You have a total of 820 feet of fencing to enclose a large retangular larea and divide it into four smaller pens of the same dimensions. The fencing used to divide the large pen must be parallel to the same side of the large rectangle. Maximize the total rectangular area (other solutions found are not clear and one I believe to be wrong or really unclear)
area= LW
820=2L+2W+3L
820=5L+2W or w=410-5/2 L
area=L(410-5/2 L)
darea/dL=0=(410-5/2L)+ L(-5/2)
solve for L, then W
50l x 50 w
To maximize the total rectangular area, we need to determine the dimensions of the large rectangle and the four smaller pens.
Let's proceed step by step:
Step 1: Let's assume the dimensions of the large rectangle are x (length) and y (width). Since the same fencing is used to divide the large pen into four smaller pens, we need to consider the length of fencing required for each division.
To divide the large rectangle into four smaller pens, we have three divisions. One division will be created by the width (y) of the rectangle, and the other two divisions will be created by the length (x). Therefore, the length of the fencing used for division is 3x.
To find the length of remaining fencing, we need to consider the perimeter of the large rectangle (2x + 2y) minus the fencing used for division (3x).
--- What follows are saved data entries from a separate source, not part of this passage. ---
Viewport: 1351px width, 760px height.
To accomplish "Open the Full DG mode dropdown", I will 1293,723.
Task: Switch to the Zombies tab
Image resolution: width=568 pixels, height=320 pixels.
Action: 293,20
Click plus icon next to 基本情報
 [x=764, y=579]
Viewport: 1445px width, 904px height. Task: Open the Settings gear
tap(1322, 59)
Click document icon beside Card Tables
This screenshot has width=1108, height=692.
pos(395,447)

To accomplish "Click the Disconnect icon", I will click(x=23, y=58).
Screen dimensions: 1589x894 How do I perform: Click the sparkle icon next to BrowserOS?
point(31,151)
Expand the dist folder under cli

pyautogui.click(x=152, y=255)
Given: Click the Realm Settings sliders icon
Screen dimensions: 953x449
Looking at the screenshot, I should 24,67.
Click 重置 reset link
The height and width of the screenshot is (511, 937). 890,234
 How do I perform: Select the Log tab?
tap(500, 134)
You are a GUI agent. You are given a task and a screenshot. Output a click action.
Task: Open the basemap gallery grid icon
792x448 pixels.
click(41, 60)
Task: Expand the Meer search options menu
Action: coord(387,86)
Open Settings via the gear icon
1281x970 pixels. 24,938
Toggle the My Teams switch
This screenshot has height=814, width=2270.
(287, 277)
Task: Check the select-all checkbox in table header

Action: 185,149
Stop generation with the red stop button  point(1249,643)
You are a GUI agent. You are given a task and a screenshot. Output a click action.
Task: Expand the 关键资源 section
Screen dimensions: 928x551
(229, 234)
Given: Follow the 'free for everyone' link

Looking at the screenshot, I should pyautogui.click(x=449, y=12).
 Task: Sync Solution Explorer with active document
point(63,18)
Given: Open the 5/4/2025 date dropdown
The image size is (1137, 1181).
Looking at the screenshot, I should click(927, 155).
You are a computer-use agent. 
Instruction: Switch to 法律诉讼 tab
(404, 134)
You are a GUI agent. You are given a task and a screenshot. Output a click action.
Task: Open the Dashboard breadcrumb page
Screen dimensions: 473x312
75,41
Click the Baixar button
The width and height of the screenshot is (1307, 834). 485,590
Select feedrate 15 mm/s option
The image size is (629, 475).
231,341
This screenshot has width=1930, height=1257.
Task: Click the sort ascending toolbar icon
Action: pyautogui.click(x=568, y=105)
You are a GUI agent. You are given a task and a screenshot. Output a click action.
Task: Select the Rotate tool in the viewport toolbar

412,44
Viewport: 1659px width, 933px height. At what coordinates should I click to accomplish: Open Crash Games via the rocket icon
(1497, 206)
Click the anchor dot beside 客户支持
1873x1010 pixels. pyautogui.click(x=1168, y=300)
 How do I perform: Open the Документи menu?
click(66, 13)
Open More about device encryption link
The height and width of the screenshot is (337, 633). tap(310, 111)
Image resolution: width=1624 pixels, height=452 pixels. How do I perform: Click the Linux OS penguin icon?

So, the remaining fencing is: 2x + 2y - 3x.
Step 2: Now, let's use the given information that the total fencing available is 820 feet. We can set up an equation to represent this:
2x + 2y - 3x = 820
Simplifying the equation, we get:
2y - x = 820
Step 3: To proceed further, we need another equation that relates the area of the large rectangle to its dimensions (x and y).
The area of the large rectangle (A) is given by the formula: A = x * y.
Step 4: Since we want to maximize the area, we need to express the area (A) in terms of a single variable. Using the equation obtained in Step 2, we can solve for x as x = 2y - 820.
Substituting this value of x in the area equation, we get:
A = (2y - 820) * y
Step 5: Now, we have an equation for the area of the large rectangle (A) in terms of a single variable (y). To find the maximum value of A, we can take the derivative of A with respect to y, set it equal to zero, and solve for y.
dA/dy = 0
Step 6: Solve for y by taking the derivative and setting it equal to zero:
dA/dy = 4y - 820 = 0
4y = 820
y = 205
Step 7: Now that we have the value of y, we can substitute it back into the equation x = 2y - 820 to find the value of x:
x = 2(205) - 820 = 410 - 820 = -410
However, we cannot have negative dimensions in this context, so let's discard this solution.
Step 8: Now we have the values of x and y which maximize the total rectangular area. The length of the large rectangle is 410 feet, and the width of the large rectangle is 205 feet.
To find the dimensions of each smaller pen, we divide the large rectangle by 2 in both directions:
Length of smaller pen = x/2 = 410/2 = 205 feet
Width of smaller pen = y/2 = 205/2 = 102.5 feet
Therefore, the dimensions of each smaller pen would be approximately 205 feet by 102.5 feet.
Step 9: Finally, we can calculate the maximum total rectangular area by multiplying the dimensions of the large rectangle:
Total rectangular area = (410 feet) * (205 feet) = 84,050 square feet.
Thus, to maximize the total rectangular area, we would enclose a large rectangle with dimensions 410 feet by 205 feet and divide it into four smaller pens with dimensions approximately 205 feet by 102.5 feet. The maximum total rectangular area would be 84,050 square feet.